### What you should do:
Locate each line in the entries below that contains the word "computer", and copy those lines out in full.

<<<<

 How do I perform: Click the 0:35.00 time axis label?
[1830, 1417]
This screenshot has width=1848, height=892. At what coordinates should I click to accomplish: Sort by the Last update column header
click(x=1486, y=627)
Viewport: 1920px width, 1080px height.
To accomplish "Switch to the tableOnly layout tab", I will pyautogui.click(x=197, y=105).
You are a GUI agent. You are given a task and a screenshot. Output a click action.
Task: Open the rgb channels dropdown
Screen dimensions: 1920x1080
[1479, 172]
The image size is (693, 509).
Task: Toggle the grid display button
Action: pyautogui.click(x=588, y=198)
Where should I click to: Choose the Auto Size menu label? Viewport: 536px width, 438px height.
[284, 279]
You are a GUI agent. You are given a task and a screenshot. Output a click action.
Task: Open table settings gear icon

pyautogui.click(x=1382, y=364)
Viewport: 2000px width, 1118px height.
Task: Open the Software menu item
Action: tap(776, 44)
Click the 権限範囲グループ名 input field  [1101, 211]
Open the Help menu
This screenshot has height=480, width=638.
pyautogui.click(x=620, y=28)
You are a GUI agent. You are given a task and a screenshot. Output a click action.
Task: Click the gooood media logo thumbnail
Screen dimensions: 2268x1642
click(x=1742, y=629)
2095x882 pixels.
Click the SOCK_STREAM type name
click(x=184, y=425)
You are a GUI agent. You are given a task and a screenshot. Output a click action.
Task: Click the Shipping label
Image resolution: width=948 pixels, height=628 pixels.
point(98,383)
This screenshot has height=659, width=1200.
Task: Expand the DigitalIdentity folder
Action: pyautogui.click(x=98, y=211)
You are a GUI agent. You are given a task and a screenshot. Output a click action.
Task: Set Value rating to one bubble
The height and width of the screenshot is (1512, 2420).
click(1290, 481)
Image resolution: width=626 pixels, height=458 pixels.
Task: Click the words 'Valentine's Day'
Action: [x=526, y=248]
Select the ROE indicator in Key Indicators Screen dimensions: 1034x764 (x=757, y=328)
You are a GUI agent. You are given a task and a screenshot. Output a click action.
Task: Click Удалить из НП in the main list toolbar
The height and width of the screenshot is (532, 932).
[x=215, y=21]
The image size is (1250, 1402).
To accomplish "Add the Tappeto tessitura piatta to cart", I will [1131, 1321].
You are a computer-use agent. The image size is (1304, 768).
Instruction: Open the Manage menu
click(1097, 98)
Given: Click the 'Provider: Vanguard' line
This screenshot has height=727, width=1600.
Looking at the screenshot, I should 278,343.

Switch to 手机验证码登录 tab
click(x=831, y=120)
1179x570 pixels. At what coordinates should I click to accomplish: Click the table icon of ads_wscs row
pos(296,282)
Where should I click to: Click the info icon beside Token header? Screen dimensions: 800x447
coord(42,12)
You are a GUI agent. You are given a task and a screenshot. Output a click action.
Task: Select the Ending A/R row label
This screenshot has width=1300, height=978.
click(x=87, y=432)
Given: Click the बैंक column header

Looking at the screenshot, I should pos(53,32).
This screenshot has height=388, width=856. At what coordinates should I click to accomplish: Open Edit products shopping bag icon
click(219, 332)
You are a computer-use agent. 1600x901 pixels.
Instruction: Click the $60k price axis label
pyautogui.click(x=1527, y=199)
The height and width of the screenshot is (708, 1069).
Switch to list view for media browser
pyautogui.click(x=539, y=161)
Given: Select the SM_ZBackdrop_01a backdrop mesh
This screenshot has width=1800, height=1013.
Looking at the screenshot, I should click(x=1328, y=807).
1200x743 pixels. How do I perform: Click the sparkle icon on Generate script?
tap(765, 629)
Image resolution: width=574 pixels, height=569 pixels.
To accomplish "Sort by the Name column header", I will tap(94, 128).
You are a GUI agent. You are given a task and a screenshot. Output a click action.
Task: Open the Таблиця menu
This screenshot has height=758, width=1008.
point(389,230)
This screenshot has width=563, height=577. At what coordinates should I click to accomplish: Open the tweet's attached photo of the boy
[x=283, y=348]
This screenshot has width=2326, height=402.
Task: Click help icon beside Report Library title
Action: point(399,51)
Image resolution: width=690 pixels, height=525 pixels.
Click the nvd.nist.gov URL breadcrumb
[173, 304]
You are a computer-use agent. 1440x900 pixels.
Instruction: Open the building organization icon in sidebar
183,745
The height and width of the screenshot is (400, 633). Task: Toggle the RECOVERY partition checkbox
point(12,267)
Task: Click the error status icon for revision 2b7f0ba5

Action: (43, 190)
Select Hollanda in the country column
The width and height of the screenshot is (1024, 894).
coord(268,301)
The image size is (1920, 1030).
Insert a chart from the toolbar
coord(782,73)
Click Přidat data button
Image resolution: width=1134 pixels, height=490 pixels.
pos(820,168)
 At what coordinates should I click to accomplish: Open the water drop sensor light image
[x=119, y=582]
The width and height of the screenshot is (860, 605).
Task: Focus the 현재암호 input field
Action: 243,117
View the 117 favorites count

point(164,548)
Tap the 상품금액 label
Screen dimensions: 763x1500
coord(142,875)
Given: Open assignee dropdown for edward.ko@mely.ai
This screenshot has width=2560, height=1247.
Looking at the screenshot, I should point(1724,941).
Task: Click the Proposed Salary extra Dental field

>>>>

### In response:
You are a computer-use agent. The image size is (1304, 768).
You are a computer-use agent. 1600x901 pixels.
You are a computer-use agent. 1440x900 pixels.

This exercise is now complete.